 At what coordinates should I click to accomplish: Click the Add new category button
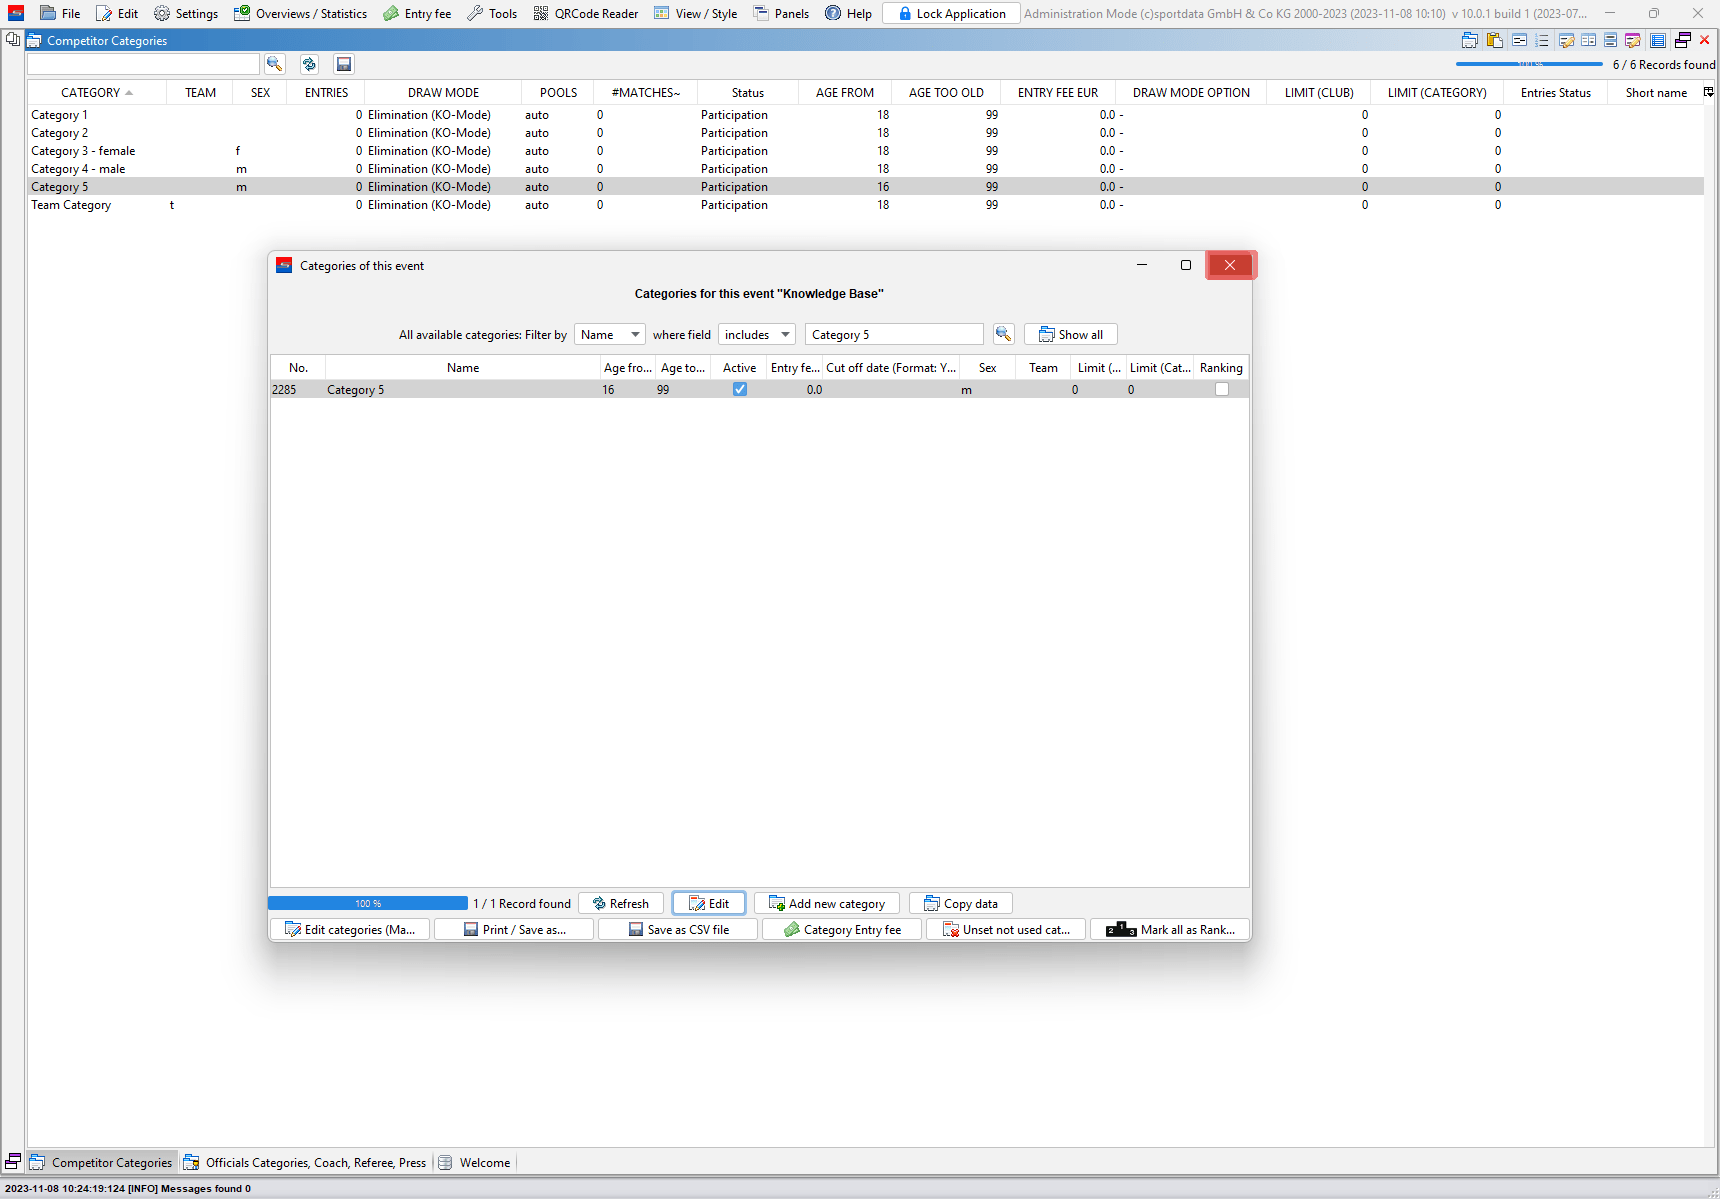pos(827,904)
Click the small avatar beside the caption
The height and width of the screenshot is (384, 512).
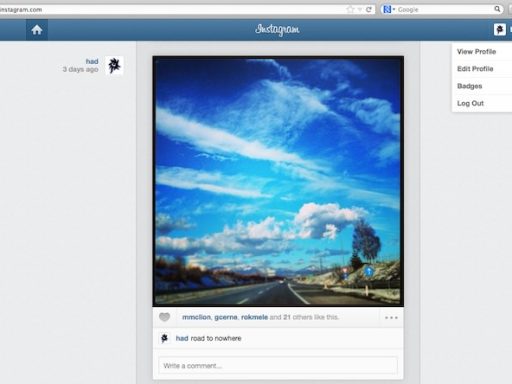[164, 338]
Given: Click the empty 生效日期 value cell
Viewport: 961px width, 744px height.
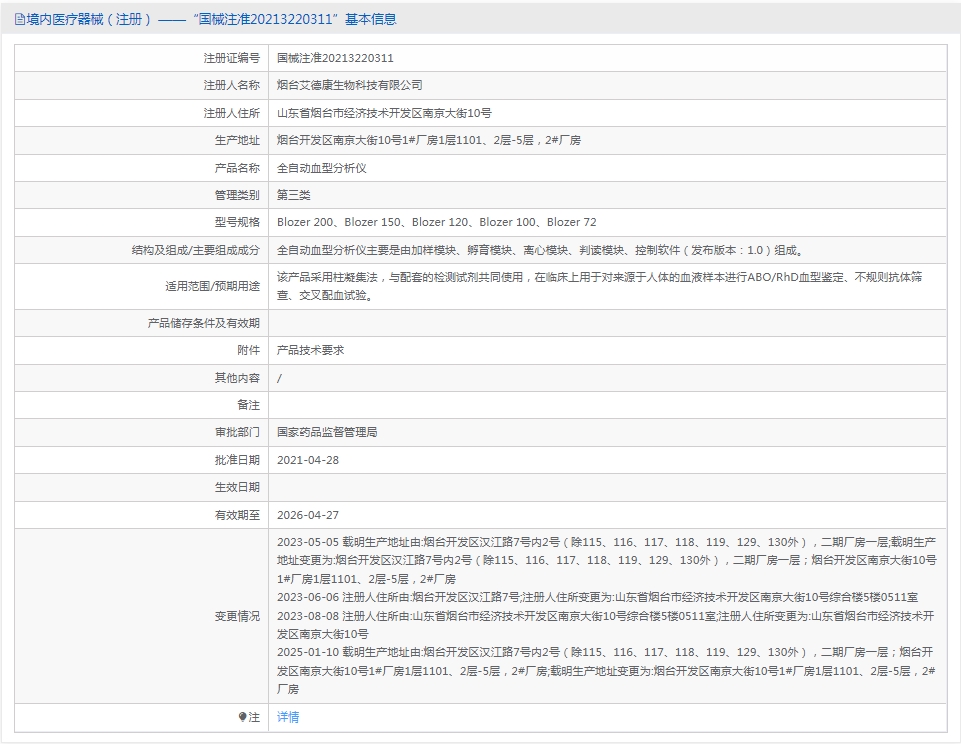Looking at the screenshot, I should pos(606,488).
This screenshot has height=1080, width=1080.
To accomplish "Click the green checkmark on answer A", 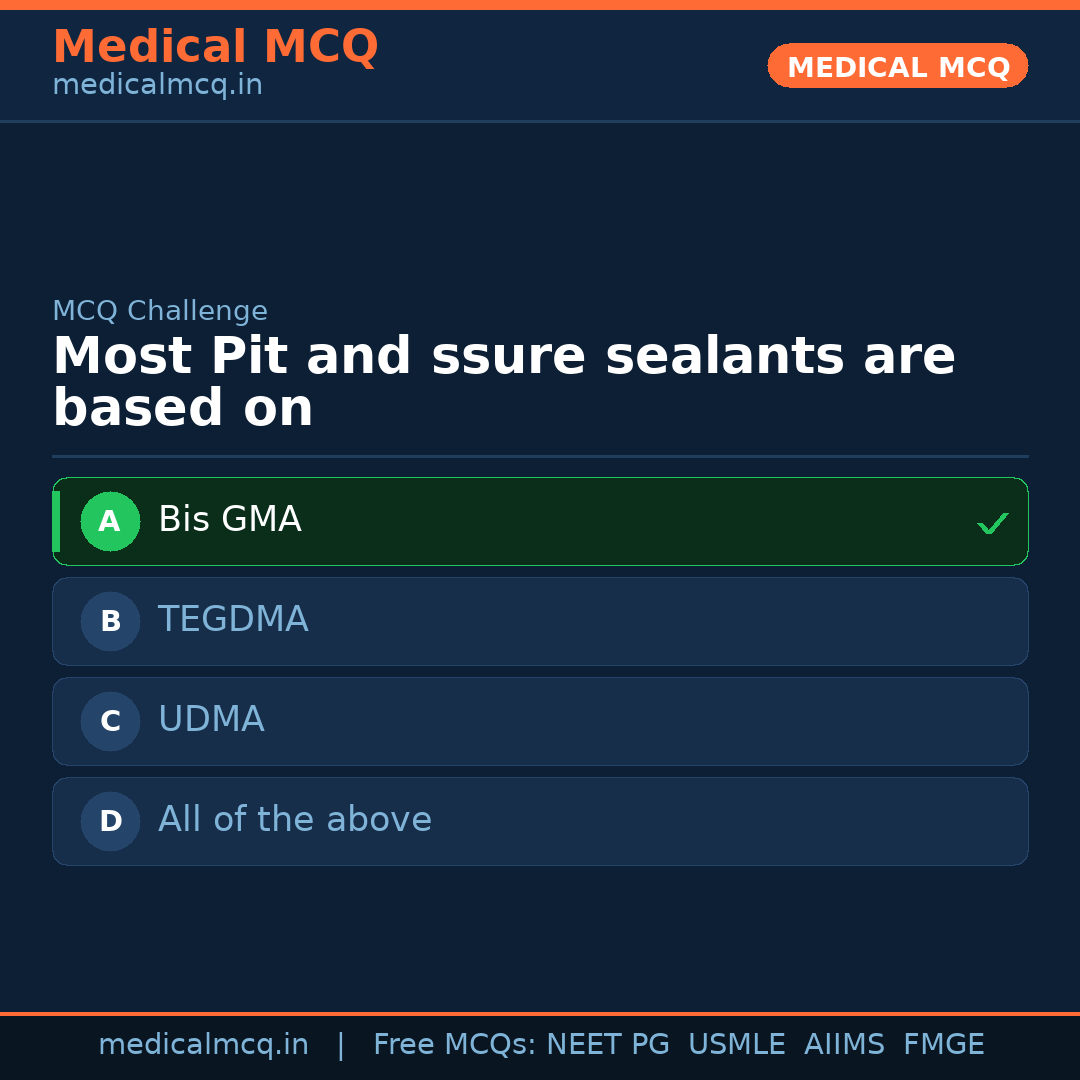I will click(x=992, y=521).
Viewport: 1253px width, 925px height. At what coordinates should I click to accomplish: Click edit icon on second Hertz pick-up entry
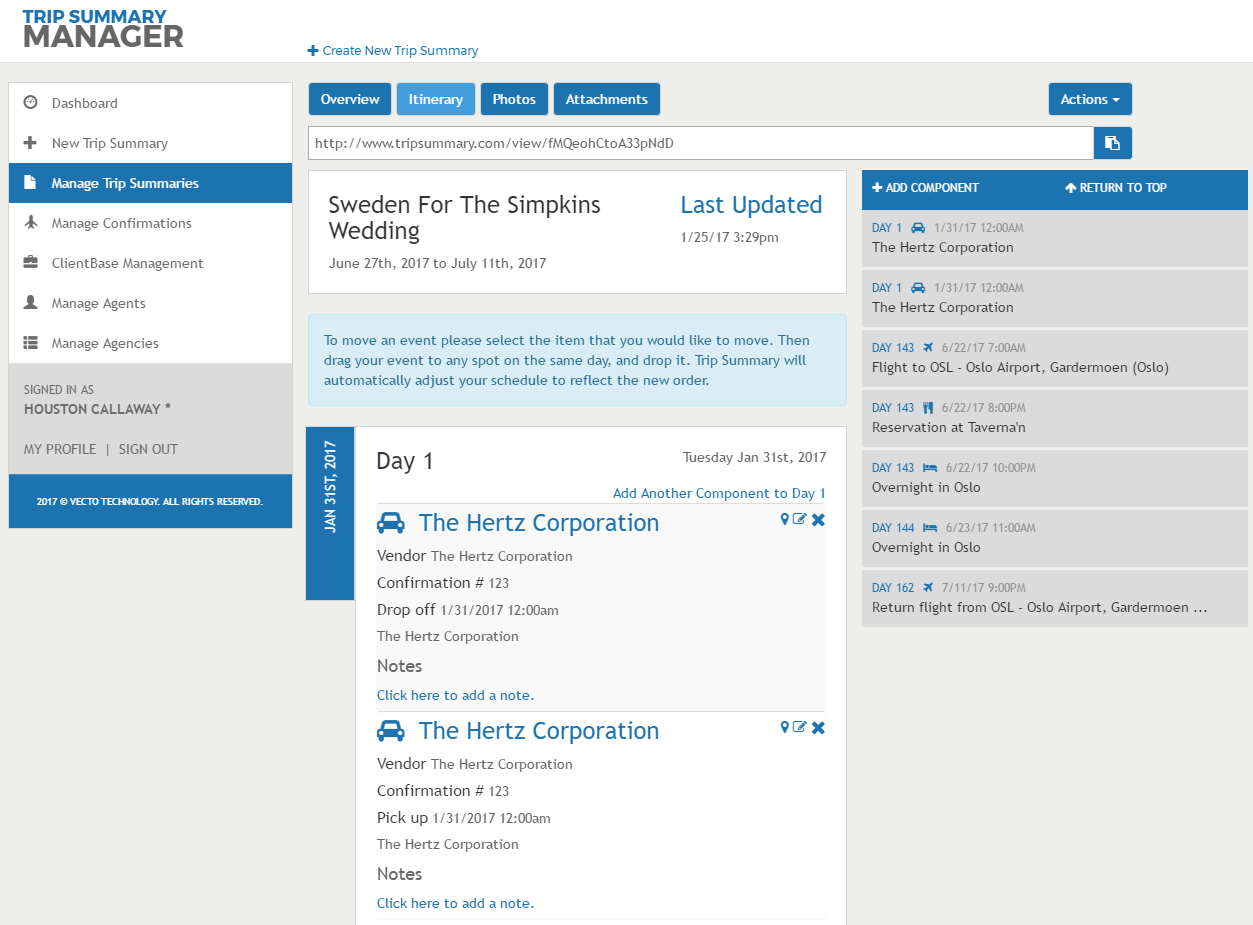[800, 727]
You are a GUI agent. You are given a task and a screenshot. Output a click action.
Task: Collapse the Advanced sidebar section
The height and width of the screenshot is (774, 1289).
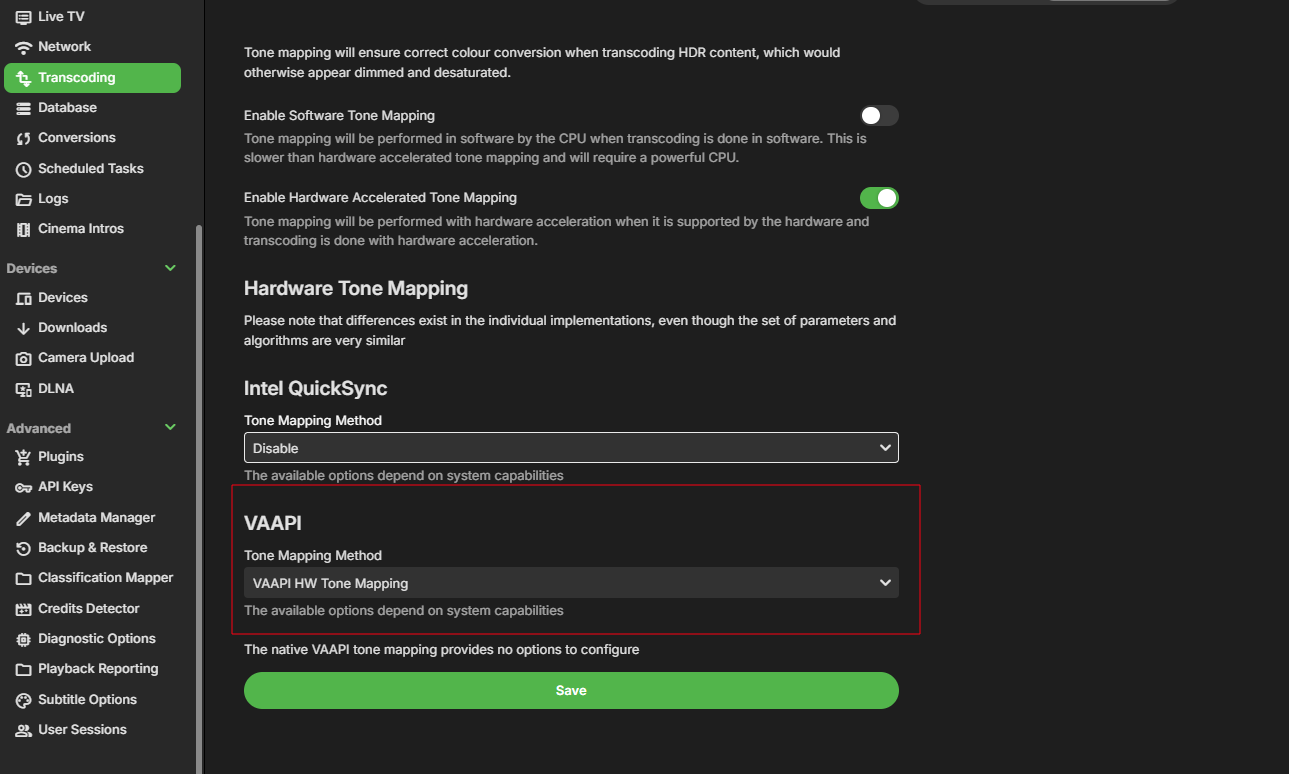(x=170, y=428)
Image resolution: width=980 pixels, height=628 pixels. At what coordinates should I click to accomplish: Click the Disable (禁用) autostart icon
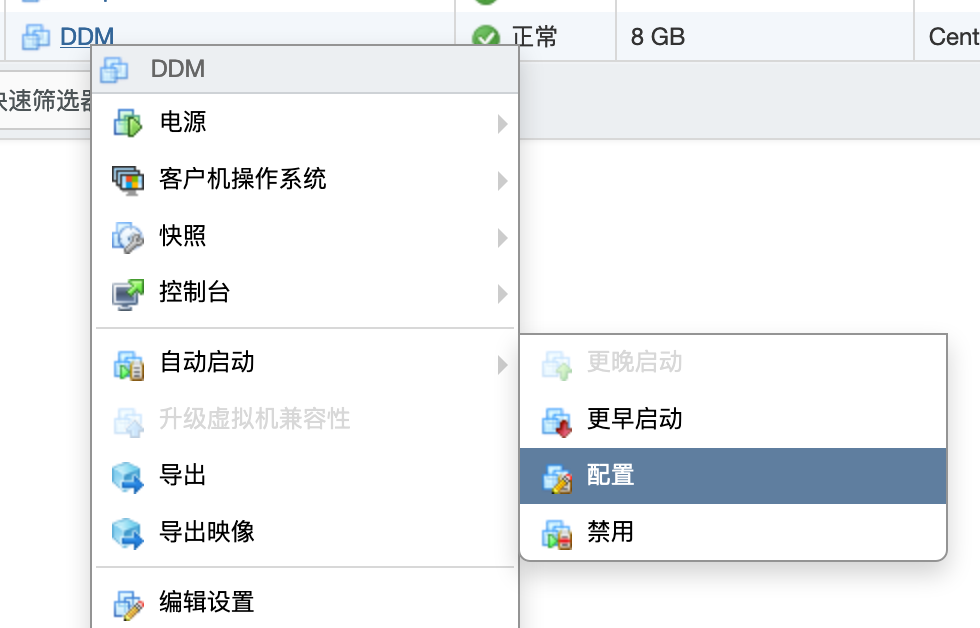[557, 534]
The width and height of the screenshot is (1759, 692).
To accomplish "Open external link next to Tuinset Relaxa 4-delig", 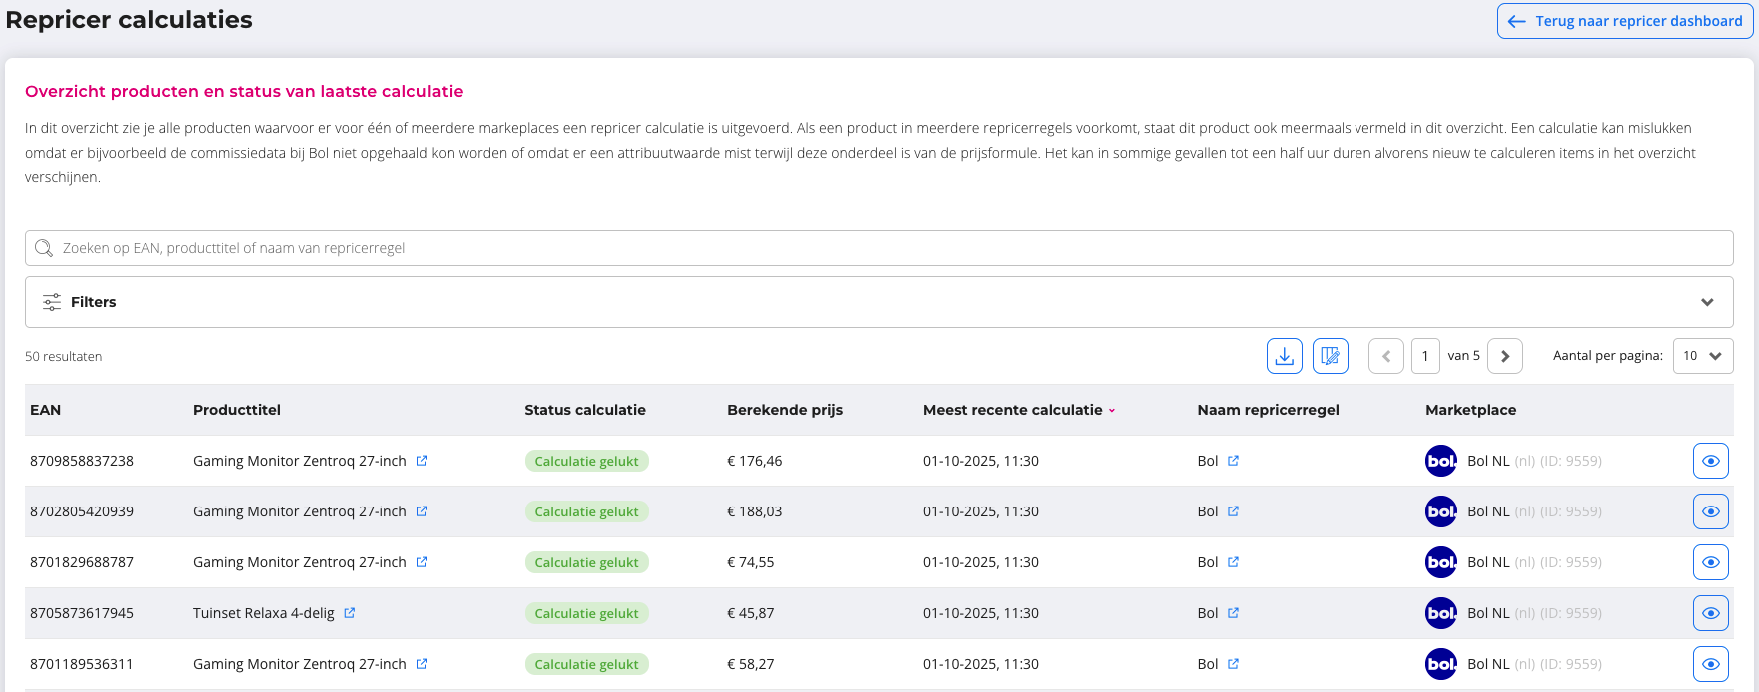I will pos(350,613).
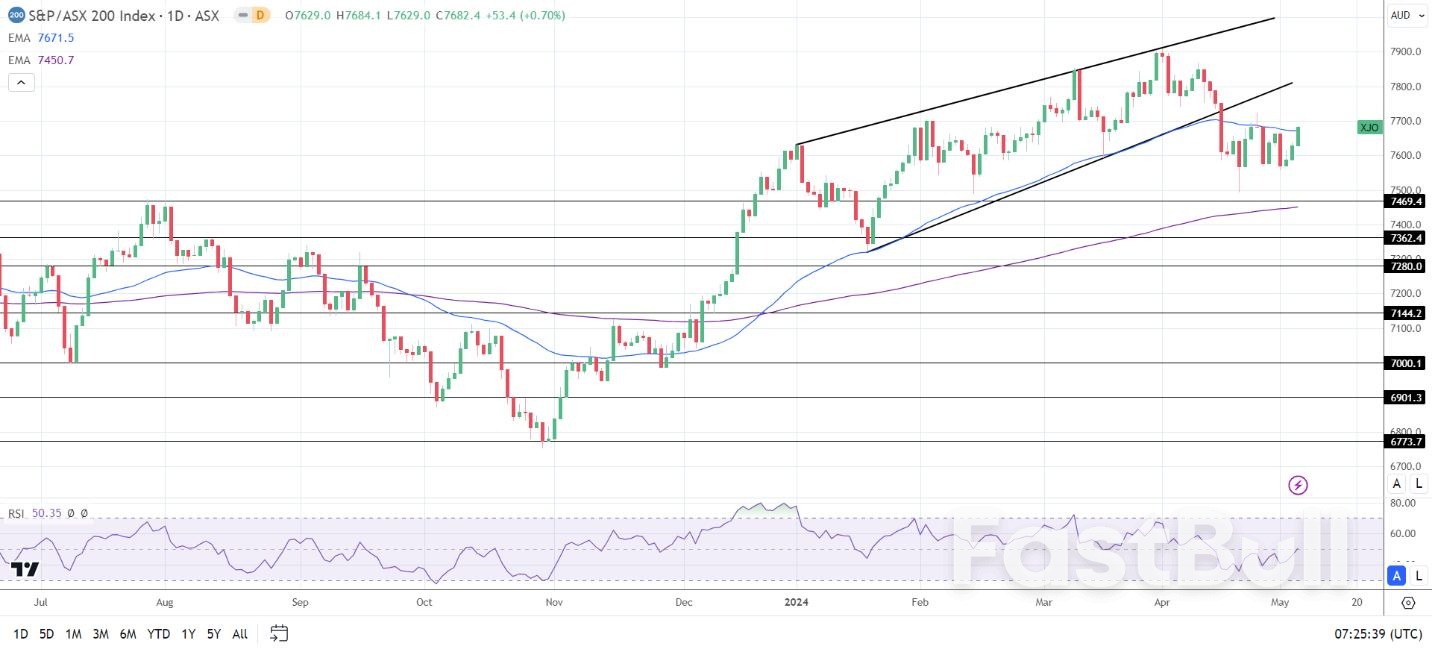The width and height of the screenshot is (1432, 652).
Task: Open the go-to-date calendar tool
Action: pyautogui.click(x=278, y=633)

## Given task
Count the lines in the rows above that contain the word "coordinates", and reply with the number alone.

## Response to the task
3